Kolmogorov's criterion

This article is about Kolmogorov's criterion in the study of Markov chains. For Kolmogorov's criterion in the study of norms on topological vector spaces, see Kolmogorov's normability criterion.

In probability theory, Kolmogorov's criterion, named after Andrey Kolmogorov, is a theorem giving a necessary and sufficient condition for a Markov chain or continuous-time Markov chain to be stochastically identical to its time-reversed version.

Discrete-time Markov chains

The theorem states that an irreducible, positive recurrent, aperiodic Markov chain with transition matrix P is reversible if and only if its stationary Markov chain satisfies ^[1]

${\displaystyle p_{j_{1}j_{2}}p_{j_{2}j_{3}}\cdots p_{j_{n-1}j_{n}}p_{j_{n}j_{1}}=p_{j_{1}j_{n}}p_{j_{n}j_{n-1}}\cdots p_{j_{3}j_{2}}p_{j_{2}j_{1}}}$

for all finite sequences of states

${\displaystyle j_{1},j_{2},\ldots ,j_{n}\in S.}$

Here p_ij are components of the transition matrix P, and S is the state space of the chain.

Example

Consider this figure depicting a section of a Markov chain with states i, j, k and l and the corresponding transition probabilities. Here Kolmogorov's criterion implies that the product of probabilities when traversing through any closed loop must be equal, so the product around the loop i to j to l to k returning to i must be equal to the loop the other way round,

${\displaystyle p_{ij}p_{jl}p_{lk}p_{ki}=p_{ik}p_{kl}p_{lj}p_{ji}.}$

Proof

Let ${\displaystyle X}$ be the Markov chain and denote by ${\displaystyle \pi }$ its stationary distribution (such exists since the chain is positive recurrent).

If the chain is reversible, the equality follows from the relation ${\displaystyle p_{ji}={\frac {\pi _{i}p_{ij}}{\pi _{j}}}}$.

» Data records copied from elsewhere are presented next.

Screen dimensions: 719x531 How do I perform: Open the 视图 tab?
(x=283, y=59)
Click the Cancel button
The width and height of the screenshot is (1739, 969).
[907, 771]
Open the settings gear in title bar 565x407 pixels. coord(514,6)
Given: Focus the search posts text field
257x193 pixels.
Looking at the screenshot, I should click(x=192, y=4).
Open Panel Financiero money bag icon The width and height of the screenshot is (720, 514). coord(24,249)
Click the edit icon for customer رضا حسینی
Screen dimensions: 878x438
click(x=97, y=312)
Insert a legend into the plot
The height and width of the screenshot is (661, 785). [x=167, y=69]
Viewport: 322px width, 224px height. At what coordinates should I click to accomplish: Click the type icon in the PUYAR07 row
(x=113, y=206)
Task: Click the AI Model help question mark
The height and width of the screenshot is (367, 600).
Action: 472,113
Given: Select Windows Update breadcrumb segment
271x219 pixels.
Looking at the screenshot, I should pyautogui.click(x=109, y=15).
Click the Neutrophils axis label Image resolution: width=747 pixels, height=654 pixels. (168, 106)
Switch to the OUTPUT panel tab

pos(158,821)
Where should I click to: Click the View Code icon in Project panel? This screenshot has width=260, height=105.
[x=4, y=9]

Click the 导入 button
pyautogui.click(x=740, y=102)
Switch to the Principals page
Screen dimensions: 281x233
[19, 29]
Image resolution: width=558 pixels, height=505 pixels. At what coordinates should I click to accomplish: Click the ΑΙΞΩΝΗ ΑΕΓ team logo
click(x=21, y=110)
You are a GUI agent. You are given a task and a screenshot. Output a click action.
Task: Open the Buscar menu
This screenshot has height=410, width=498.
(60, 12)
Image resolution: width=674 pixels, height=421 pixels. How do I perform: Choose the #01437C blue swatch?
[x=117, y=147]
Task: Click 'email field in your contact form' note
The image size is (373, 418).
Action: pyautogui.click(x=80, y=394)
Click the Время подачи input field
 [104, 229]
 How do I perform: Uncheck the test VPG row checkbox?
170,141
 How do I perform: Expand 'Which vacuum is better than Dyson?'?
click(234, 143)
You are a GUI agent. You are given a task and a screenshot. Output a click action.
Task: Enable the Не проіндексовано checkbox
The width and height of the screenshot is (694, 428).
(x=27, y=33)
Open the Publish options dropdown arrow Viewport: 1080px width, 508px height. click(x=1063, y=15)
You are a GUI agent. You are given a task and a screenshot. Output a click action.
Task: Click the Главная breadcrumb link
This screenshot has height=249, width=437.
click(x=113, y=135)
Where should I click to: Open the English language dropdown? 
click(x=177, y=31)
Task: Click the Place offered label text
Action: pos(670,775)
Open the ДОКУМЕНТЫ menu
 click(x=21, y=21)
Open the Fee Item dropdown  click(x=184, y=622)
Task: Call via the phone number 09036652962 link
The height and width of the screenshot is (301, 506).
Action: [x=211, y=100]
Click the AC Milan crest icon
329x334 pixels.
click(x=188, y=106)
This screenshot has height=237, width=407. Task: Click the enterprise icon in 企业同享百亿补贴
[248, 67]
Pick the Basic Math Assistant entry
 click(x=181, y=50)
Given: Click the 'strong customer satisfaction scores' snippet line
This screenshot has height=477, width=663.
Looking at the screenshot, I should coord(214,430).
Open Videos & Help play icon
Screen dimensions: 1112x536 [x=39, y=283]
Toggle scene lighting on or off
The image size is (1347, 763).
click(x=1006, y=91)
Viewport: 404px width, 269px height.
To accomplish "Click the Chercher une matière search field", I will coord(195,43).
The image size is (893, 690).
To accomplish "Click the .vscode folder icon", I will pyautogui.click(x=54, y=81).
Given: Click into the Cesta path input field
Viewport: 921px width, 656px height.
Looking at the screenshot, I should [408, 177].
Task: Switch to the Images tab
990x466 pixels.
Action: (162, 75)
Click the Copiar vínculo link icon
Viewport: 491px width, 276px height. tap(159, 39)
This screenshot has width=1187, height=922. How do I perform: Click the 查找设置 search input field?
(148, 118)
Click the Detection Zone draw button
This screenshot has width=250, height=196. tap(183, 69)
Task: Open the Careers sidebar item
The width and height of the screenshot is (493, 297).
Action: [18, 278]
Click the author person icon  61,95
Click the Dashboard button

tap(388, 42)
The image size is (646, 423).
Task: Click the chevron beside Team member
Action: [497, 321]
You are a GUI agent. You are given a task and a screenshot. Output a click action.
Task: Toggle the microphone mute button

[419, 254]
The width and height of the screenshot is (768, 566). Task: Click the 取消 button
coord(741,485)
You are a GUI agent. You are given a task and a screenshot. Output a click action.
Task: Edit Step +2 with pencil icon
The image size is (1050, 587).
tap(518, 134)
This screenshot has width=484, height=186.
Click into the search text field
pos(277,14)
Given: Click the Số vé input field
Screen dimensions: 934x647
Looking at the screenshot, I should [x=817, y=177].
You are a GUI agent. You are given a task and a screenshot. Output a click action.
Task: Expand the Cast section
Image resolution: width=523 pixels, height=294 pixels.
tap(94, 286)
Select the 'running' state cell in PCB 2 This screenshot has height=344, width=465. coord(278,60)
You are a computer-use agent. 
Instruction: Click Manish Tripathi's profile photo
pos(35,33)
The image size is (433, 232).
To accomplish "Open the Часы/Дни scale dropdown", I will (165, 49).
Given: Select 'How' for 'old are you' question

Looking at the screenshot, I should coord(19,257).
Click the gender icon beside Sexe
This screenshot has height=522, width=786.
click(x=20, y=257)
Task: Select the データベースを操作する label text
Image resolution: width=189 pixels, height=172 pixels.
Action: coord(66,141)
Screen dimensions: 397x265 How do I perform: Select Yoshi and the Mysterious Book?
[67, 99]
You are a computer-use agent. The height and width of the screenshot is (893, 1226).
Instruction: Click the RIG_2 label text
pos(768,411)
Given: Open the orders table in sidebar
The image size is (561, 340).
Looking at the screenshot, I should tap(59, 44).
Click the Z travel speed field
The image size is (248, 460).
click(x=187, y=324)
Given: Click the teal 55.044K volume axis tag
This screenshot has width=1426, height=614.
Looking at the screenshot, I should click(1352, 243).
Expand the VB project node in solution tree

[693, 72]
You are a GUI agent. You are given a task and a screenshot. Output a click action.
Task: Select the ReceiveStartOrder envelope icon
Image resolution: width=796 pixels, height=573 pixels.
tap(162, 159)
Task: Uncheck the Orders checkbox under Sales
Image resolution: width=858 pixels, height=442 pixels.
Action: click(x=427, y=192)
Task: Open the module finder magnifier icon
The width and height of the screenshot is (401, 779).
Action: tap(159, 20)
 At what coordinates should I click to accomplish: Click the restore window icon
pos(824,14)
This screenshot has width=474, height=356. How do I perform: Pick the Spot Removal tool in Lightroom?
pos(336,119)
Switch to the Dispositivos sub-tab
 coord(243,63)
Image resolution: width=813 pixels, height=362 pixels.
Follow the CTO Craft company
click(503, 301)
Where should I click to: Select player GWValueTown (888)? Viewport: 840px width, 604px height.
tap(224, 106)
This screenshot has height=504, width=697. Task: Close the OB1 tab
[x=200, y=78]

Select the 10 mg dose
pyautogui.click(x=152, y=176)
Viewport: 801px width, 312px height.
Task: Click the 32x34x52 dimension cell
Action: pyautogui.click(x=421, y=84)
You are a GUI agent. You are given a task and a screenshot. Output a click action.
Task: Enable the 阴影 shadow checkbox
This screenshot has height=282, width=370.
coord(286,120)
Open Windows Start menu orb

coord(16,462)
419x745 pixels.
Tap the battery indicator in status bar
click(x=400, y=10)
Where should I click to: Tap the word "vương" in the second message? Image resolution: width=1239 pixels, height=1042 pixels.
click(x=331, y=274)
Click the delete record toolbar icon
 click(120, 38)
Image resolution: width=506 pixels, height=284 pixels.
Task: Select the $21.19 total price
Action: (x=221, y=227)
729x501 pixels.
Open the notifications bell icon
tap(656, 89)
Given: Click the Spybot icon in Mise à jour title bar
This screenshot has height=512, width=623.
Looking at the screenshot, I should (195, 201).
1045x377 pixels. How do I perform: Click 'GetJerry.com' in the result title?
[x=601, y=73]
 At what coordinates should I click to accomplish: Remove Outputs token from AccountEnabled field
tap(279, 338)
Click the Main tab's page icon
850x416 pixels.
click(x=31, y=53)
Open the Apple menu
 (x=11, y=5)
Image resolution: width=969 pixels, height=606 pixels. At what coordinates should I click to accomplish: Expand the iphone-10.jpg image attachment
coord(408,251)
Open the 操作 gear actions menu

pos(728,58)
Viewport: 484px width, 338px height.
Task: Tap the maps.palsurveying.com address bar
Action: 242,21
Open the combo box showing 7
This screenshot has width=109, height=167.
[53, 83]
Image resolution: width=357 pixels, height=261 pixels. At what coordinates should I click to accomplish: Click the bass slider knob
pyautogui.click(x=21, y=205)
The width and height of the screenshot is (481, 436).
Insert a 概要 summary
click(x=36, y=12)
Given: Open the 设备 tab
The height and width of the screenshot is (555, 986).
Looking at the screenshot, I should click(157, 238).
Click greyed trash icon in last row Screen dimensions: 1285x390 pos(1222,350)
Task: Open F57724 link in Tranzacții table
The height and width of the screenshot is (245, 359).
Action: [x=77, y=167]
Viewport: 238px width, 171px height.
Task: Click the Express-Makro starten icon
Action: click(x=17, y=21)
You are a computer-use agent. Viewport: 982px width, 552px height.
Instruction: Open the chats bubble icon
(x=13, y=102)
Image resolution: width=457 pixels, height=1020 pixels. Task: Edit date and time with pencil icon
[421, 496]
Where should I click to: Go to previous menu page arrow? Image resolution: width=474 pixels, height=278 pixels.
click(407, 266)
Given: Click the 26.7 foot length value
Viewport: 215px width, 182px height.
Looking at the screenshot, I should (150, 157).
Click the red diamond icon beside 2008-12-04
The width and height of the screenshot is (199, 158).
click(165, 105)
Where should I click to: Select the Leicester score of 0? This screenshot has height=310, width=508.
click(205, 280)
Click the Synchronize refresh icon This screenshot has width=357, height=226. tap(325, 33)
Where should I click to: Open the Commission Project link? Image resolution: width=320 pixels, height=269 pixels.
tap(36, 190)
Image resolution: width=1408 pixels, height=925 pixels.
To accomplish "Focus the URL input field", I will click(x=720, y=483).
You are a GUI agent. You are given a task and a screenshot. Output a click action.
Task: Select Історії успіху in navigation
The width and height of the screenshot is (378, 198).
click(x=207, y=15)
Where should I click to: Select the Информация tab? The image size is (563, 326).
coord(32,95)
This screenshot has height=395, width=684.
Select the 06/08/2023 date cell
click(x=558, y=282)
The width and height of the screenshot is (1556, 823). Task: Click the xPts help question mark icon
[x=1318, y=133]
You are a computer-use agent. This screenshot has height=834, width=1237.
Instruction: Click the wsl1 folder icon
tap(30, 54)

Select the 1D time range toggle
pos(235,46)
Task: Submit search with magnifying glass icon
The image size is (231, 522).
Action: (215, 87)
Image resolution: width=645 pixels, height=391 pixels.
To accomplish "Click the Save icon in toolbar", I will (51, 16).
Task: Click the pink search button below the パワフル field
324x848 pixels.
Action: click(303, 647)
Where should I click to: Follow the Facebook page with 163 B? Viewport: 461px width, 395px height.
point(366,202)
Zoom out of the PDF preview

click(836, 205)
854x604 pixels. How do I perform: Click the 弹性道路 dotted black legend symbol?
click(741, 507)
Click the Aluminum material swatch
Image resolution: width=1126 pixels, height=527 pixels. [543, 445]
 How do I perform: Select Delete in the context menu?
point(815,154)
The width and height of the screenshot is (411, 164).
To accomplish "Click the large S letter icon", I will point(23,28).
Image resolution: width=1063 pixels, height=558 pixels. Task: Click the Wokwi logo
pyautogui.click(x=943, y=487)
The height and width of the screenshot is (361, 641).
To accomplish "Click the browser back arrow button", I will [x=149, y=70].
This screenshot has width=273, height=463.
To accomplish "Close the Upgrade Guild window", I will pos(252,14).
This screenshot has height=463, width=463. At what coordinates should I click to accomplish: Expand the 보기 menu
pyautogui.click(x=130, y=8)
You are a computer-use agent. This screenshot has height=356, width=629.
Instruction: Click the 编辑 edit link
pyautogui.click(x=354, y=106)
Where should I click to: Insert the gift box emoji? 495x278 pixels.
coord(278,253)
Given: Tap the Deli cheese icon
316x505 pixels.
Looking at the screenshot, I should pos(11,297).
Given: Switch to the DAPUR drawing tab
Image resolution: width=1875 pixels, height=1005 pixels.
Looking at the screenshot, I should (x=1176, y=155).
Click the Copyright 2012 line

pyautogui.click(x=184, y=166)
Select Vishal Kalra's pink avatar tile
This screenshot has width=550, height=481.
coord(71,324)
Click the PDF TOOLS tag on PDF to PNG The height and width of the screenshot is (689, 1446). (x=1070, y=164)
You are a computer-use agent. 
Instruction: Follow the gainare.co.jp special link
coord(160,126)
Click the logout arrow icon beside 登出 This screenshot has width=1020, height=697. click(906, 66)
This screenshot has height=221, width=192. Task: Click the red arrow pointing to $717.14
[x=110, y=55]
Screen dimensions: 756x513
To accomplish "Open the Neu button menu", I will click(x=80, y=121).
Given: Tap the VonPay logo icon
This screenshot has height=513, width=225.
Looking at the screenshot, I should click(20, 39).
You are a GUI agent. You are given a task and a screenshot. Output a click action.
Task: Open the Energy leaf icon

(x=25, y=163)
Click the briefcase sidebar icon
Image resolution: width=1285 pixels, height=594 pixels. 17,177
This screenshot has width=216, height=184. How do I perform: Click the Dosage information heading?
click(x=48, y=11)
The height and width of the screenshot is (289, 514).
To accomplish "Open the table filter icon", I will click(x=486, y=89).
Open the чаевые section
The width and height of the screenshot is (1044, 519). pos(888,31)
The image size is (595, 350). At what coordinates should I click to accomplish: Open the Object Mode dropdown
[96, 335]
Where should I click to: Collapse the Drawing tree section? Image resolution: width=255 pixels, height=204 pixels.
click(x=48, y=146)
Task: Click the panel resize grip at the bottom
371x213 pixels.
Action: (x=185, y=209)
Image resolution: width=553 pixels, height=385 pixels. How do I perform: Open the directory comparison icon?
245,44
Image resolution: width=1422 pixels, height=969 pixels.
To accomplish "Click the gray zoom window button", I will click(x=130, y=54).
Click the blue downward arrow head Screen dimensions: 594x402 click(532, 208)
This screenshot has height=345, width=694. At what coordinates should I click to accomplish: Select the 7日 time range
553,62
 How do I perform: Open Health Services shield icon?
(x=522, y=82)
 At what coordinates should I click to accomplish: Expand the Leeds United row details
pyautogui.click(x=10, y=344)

Now assume that the equality is fulfilled. Fix states ${\displaystyle s}$ and ${\displaystyle t}$. Then

${\displaystyle {\text{P}}(X_{n+1}=t,X_{n}=i_{n},\ldots ,X_{0}=s|X_{0}=s)}$${\displaystyle =p_{si_{1}}p_{i_{1}i_{2}}\cdots p_{i_{n}t}}$${\displaystyle ={\frac {p_{st}}{p_{ts}}}p_{ti_{n}}p_{i_{n}i_{n-1}}\cdots p_{i_{1}s}}$${\displaystyle ={\frac {p_{st}}{p_{ts}}}{\text{P}}(X_{n+1}}$${\displaystyle =s,X_{n}}$${\displaystyle =i_{1},\ldots ,X_{0}=t|X_{0}=t)}$.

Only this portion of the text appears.